Entries taken from a collection:
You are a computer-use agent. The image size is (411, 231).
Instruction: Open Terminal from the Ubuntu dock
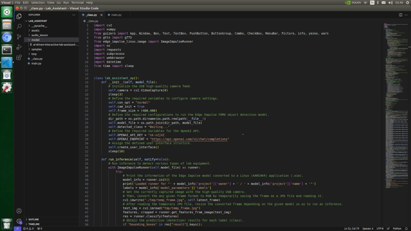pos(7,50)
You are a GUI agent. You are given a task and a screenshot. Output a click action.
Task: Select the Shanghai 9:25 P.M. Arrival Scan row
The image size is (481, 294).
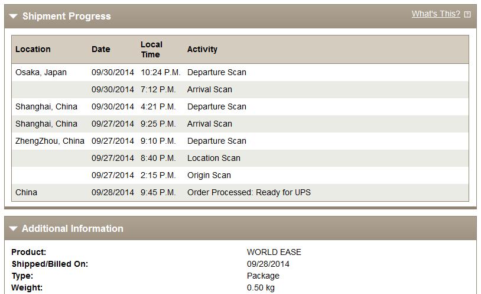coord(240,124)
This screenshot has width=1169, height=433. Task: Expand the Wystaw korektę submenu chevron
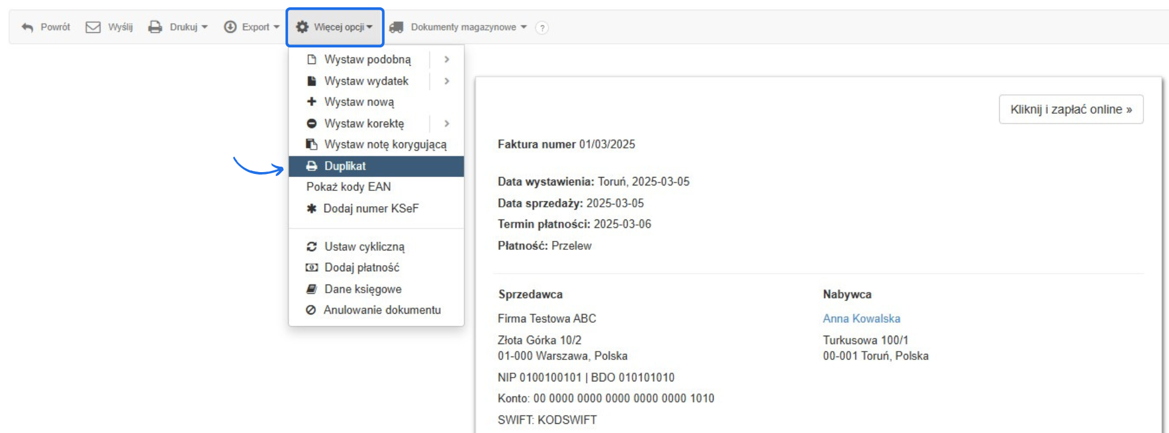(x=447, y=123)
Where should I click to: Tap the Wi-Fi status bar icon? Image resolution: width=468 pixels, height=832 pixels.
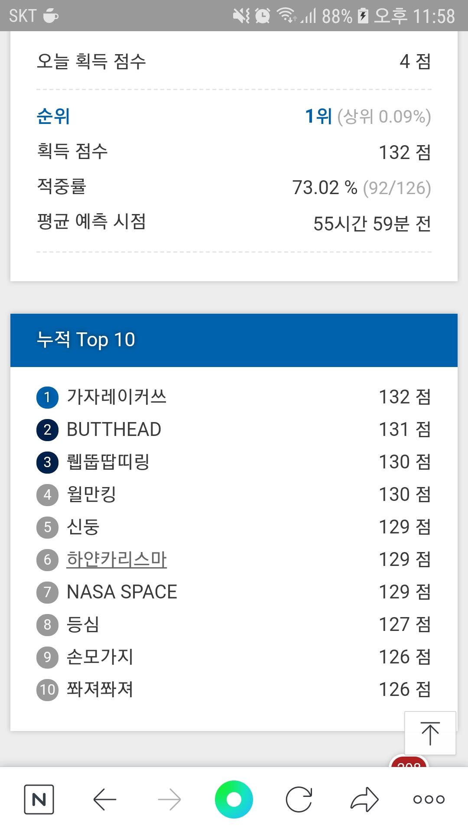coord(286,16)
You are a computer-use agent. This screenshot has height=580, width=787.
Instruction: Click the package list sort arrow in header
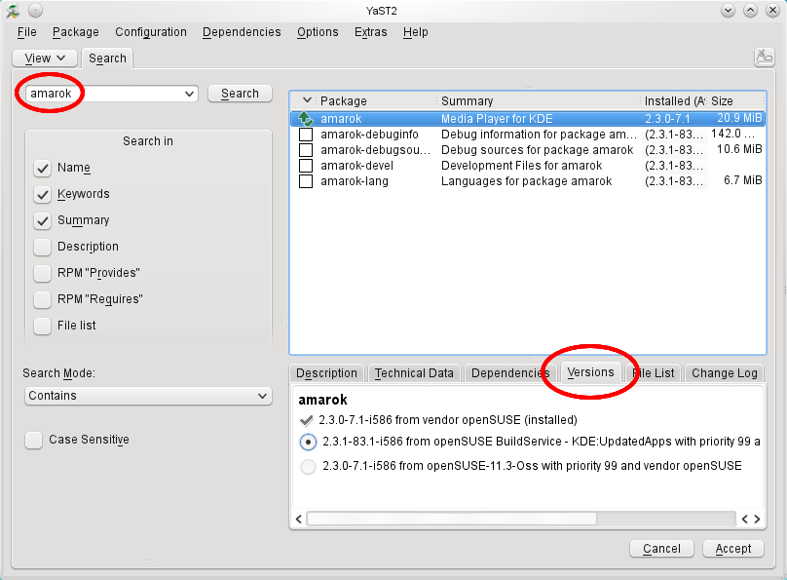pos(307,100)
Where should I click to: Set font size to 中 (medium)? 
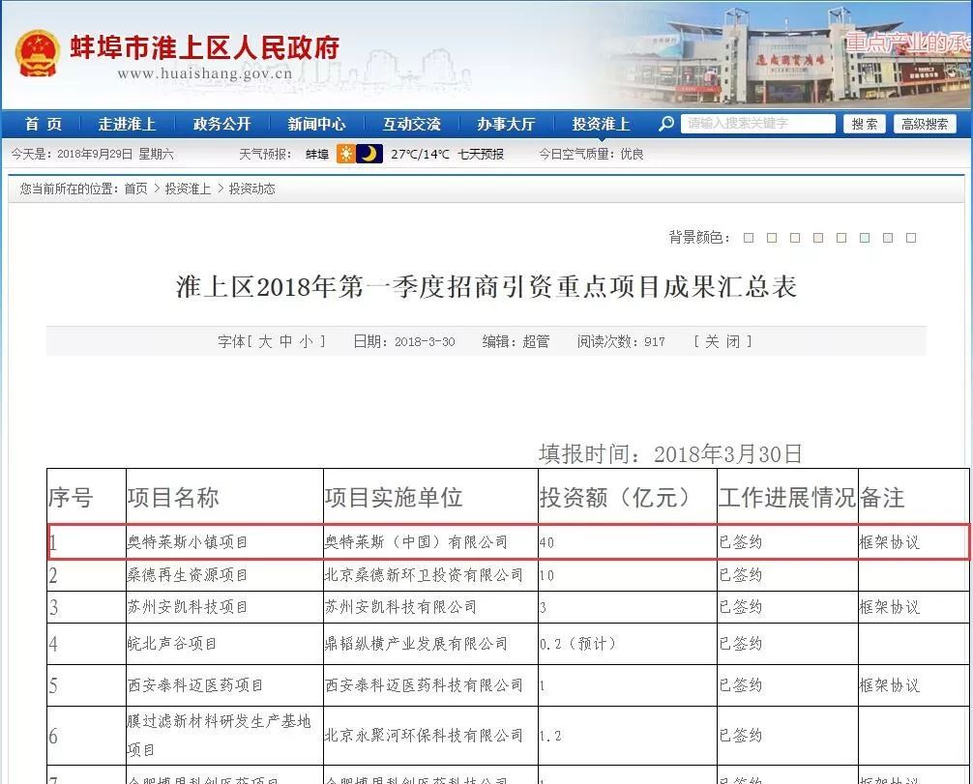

#### Exercise:
Give the data back exactly, omitting all pictures.

#### Result below:
You are a computer-use agent. The image size is (411, 231).
Instruction: Open Terminal from the Ubuntu dock
pos(7,50)
You are a GUI agent. You are given a task and a screenshot. Output a click action.
Task: Select the Shanghai 9:25 P.M. Arrival Scan row
The image size is (481, 294).
coord(240,124)
This screenshot has width=1169, height=433. Task: Expand the Wystaw korektę submenu chevron
(x=447, y=123)
Where should I click to: Tap the Wi-Fi status bar icon? Image resolution: width=468 pixels, height=832 pixels.
coord(286,16)
You are a computer-use agent. This screenshot has height=580, width=787.
Instruction: Click the package list sort arrow in header
pos(307,100)
Where should I click to: Set font size to 中 (medium)? 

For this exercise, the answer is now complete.